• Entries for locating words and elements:
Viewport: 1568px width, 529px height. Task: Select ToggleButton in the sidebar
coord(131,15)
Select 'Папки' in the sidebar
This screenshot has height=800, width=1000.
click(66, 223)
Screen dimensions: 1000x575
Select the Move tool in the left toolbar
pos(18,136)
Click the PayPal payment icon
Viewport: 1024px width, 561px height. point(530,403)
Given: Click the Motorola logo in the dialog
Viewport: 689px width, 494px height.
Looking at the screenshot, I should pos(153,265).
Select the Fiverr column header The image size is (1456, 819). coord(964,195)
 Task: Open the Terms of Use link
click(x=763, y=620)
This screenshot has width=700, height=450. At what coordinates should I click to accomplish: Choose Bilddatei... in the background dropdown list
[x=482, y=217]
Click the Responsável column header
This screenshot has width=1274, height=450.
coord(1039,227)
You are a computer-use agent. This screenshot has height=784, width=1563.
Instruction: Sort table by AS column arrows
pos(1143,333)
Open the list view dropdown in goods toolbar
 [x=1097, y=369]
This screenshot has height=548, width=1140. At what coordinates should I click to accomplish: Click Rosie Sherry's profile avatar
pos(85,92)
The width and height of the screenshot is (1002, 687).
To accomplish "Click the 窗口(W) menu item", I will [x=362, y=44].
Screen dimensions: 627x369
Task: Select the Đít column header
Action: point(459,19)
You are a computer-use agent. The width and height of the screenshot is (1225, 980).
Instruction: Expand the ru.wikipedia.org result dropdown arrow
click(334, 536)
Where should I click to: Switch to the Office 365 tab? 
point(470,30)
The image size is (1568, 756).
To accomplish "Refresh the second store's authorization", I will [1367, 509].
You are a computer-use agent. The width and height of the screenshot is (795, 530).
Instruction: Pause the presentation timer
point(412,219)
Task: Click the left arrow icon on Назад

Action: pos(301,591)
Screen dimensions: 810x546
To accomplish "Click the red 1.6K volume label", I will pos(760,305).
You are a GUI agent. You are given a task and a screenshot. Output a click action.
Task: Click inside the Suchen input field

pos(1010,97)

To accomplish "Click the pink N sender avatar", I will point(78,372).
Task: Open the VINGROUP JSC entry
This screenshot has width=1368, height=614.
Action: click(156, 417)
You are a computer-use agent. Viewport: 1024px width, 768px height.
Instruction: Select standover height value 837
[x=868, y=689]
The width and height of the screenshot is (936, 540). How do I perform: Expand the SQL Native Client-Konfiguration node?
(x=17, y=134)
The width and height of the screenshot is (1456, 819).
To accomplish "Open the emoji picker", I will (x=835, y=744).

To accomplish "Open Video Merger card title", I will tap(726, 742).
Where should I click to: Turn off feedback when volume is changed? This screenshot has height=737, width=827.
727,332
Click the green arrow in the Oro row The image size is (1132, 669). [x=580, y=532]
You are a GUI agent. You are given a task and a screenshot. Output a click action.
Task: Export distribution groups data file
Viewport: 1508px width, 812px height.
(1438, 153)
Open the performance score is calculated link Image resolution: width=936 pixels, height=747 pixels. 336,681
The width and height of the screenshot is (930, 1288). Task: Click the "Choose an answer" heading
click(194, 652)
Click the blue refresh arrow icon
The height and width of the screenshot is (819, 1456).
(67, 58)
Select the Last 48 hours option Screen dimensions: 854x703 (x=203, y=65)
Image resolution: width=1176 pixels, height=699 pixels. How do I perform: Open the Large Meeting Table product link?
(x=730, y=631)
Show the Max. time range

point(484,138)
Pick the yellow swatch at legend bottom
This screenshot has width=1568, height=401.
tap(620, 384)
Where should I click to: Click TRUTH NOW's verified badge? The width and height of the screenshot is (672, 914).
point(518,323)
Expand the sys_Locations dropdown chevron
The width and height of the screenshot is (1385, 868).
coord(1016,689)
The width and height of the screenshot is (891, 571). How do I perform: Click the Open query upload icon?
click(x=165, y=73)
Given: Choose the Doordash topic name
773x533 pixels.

• CHALLENGE: Output every line of the entries above, word for word.

• THE REPLY:
Viewport: 1568px width, 529px height. Task: Select ToggleButton in the sidebar
coord(131,15)
Select 'Папки' in the sidebar
This screenshot has height=800, width=1000.
click(66, 223)
Screen dimensions: 1000x575
Select the Move tool in the left toolbar
pos(18,136)
Click the PayPal payment icon
Viewport: 1024px width, 561px height. point(530,403)
Given: Click the Motorola logo in the dialog
Viewport: 689px width, 494px height.
Looking at the screenshot, I should pos(153,265).
Select the Fiverr column header The image size is (1456, 819). coord(964,195)
 Task: Open the Terms of Use link
click(x=763, y=620)
This screenshot has width=700, height=450. At what coordinates should I click to accomplish: Choose Bilddatei... in the background dropdown list
[x=482, y=217]
Click the Responsável column header
This screenshot has width=1274, height=450.
coord(1039,227)
You are a computer-use agent. This screenshot has height=784, width=1563.
Instruction: Sort table by AS column arrows
pos(1143,333)
Open the list view dropdown in goods toolbar
 [x=1097, y=369]
This screenshot has height=548, width=1140. At what coordinates should I click to accomplish: Click Rosie Sherry's profile avatar
pos(85,92)
The width and height of the screenshot is (1002, 687).
To accomplish "Click the 窗口(W) menu item", I will [x=362, y=44].
Screen dimensions: 627x369
Task: Select the Đít column header
Action: point(459,19)
You are a computer-use agent. The width and height of the screenshot is (1225, 980).
Instruction: Expand the ru.wikipedia.org result dropdown arrow
click(334, 536)
Where should I click to: Switch to the Office 365 tab? 
point(470,30)
The image size is (1568, 756).
To accomplish "Refresh the second store's authorization", I will [1367, 509].
You are a computer-use agent. The width and height of the screenshot is (795, 530).
Instruction: Pause the presentation timer
point(412,219)
Task: Click the left arrow icon on Назад

Action: pos(301,591)
Screen dimensions: 810x546
To accomplish "Click the red 1.6K volume label", I will pos(760,305).
You are a GUI agent. You are given a task and a screenshot. Output a click action.
Task: Click inside the Suchen input field

pos(1010,97)

To accomplish "Click the pink N sender avatar", I will point(78,372).
Task: Open the VINGROUP JSC entry
This screenshot has width=1368, height=614.
Action: click(156, 417)
You are a computer-use agent. Viewport: 1024px width, 768px height.
Instruction: Select standover height value 837
[x=868, y=689]
The width and height of the screenshot is (936, 540). How do I perform: Expand the SQL Native Client-Konfiguration node?
(x=17, y=134)
The width and height of the screenshot is (1456, 819).
To accomplish "Open the emoji picker", I will (x=835, y=744).

To accomplish "Open Video Merger card title", I will tap(726, 742).
Where should I click to: Turn off feedback when volume is changed? This screenshot has height=737, width=827.
727,332
Click the green arrow in the Oro row The image size is (1132, 669). [x=580, y=532]
You are a GUI agent. You are given a task and a screenshot. Output a click action.
Task: Export distribution groups data file
Viewport: 1508px width, 812px height.
(1438, 153)
Open the performance score is calculated link Image resolution: width=936 pixels, height=747 pixels. 336,681
The width and height of the screenshot is (930, 1288). Task: Click the "Choose an answer" heading
click(194, 652)
Click the blue refresh arrow icon
The height and width of the screenshot is (819, 1456).
(67, 58)
Select the Last 48 hours option Screen dimensions: 854x703 (x=203, y=65)
Image resolution: width=1176 pixels, height=699 pixels. How do I perform: Open the Large Meeting Table product link?
(x=730, y=631)
Show the Max. time range

point(484,138)
Pick the yellow swatch at legend bottom
This screenshot has width=1568, height=401.
tap(620, 384)
Where should I click to: Click TRUTH NOW's verified badge? The width and height of the screenshot is (672, 914).
point(518,323)
Expand the sys_Locations dropdown chevron
The width and height of the screenshot is (1385, 868).
coord(1016,689)
The width and height of the screenshot is (891, 571). How do I perform: Click the Open query upload icon?
click(x=165, y=73)
Given: Choose the Doordash topic name
773x533 pixels.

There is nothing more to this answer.